**What you will do**
Though the records contain pictures, copy none of them; repeat exactly the lines from the one with "Task: Select the Overview tab in image" to the end.
*** Exercise input ***
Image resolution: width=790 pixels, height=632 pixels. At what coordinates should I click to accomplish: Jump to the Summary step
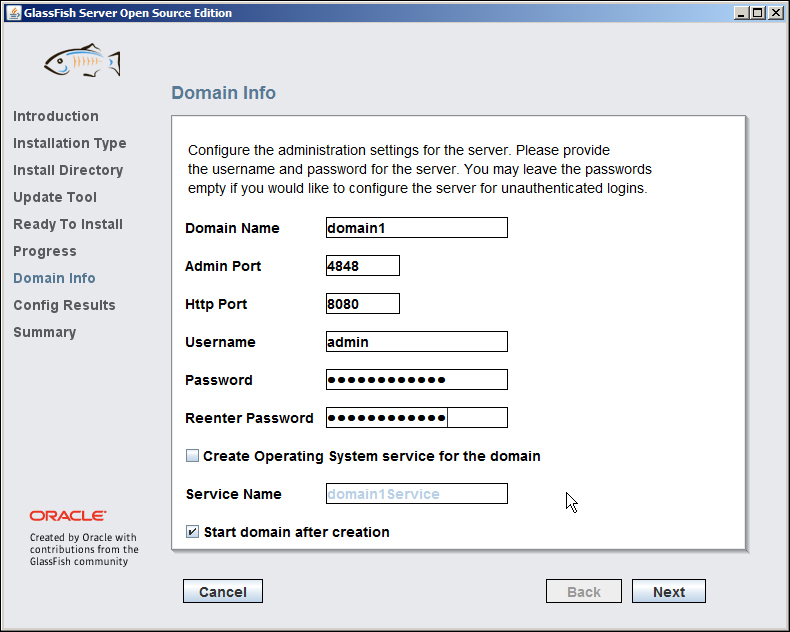[44, 332]
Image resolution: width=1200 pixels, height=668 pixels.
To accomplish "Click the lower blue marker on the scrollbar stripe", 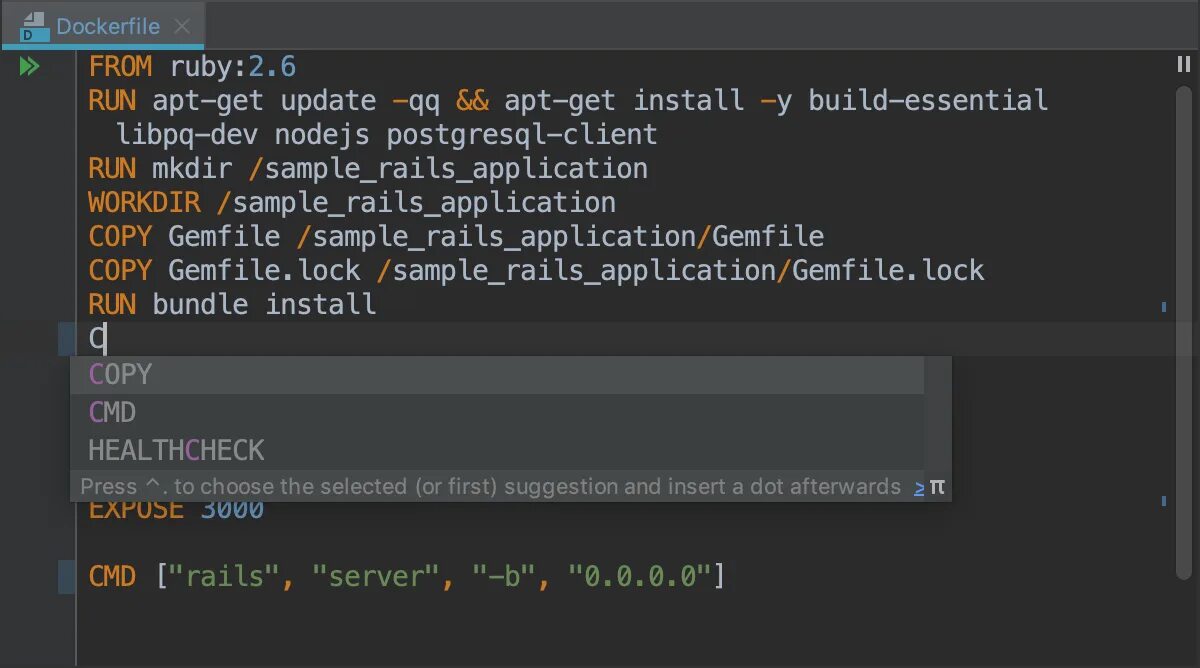I will [1164, 499].
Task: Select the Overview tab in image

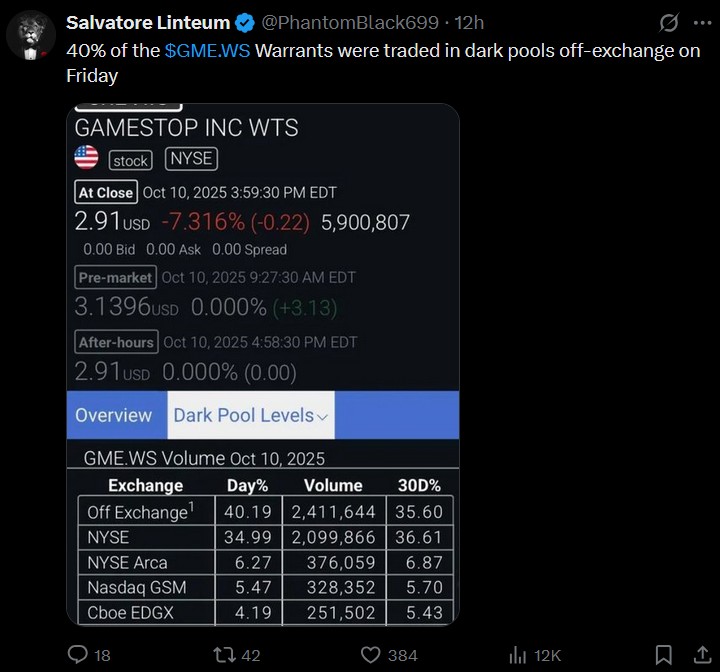Action: 113,415
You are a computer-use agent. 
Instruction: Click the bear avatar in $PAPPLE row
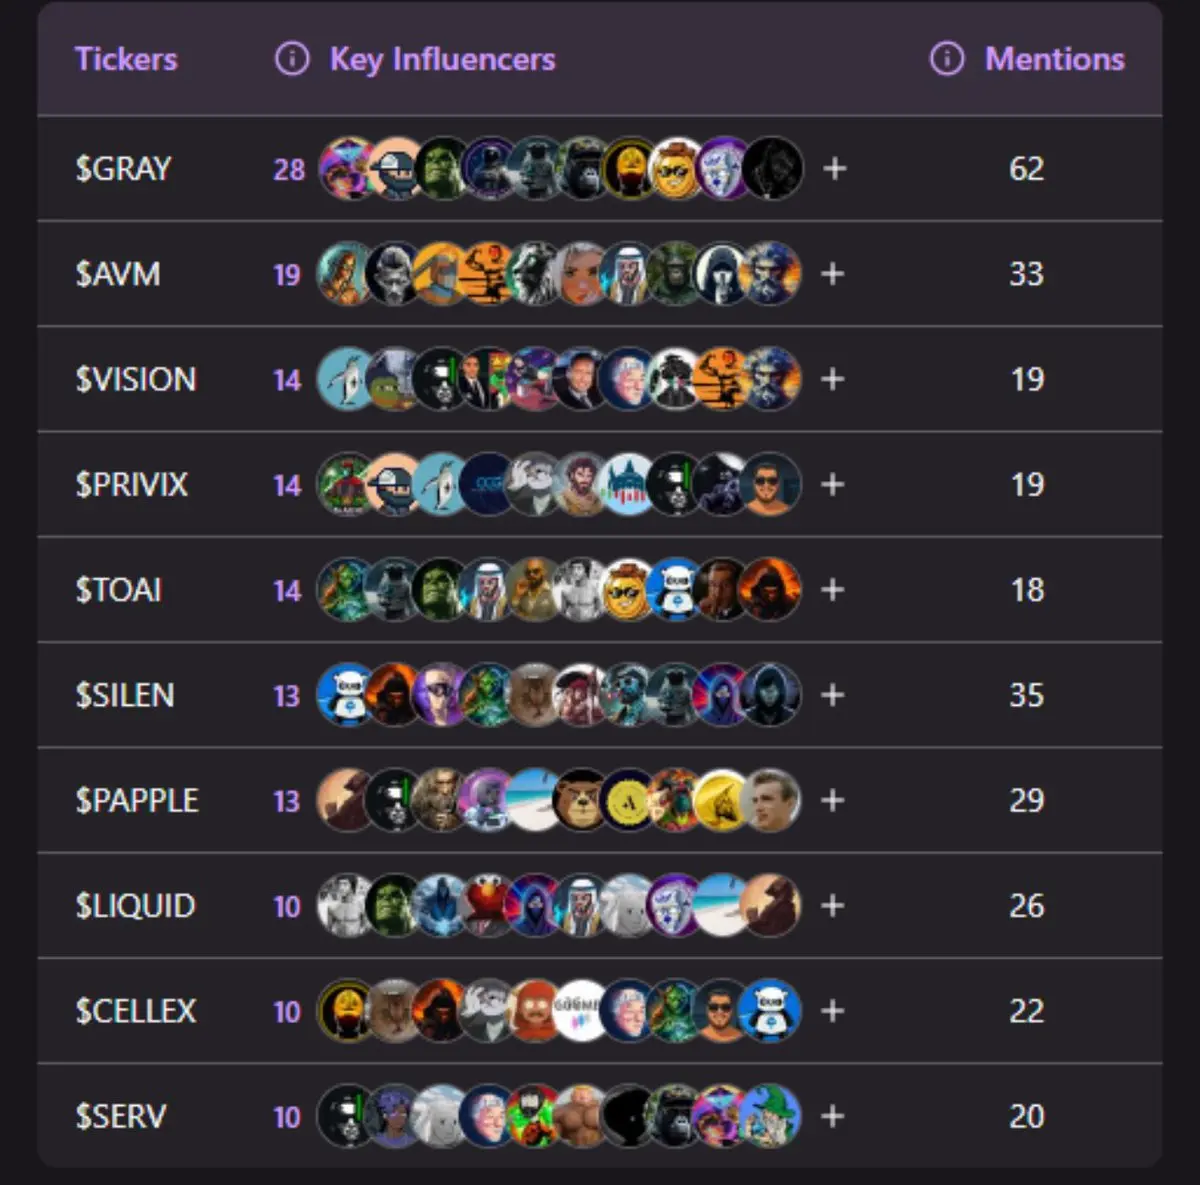581,799
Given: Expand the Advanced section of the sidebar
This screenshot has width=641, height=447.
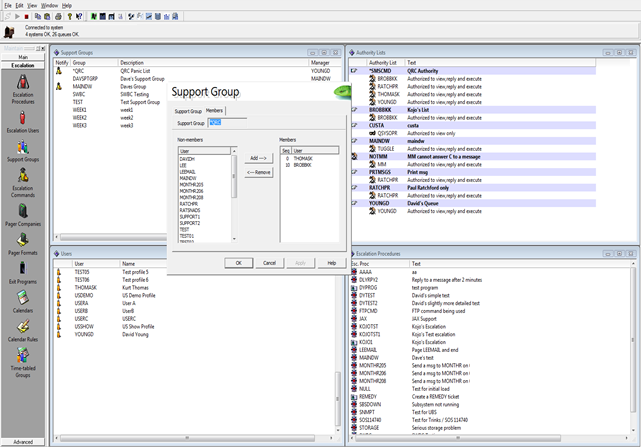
*** End of Exercise input ***
**Answer box**
Task: Select the Overview tab in image

Action: 113,415
You are a computer-use agent. 
Instruction: Click the bear avatar in $PAPPLE row
581,799
Given: Expand the Advanced section of the sidebar
This screenshot has width=641, height=447.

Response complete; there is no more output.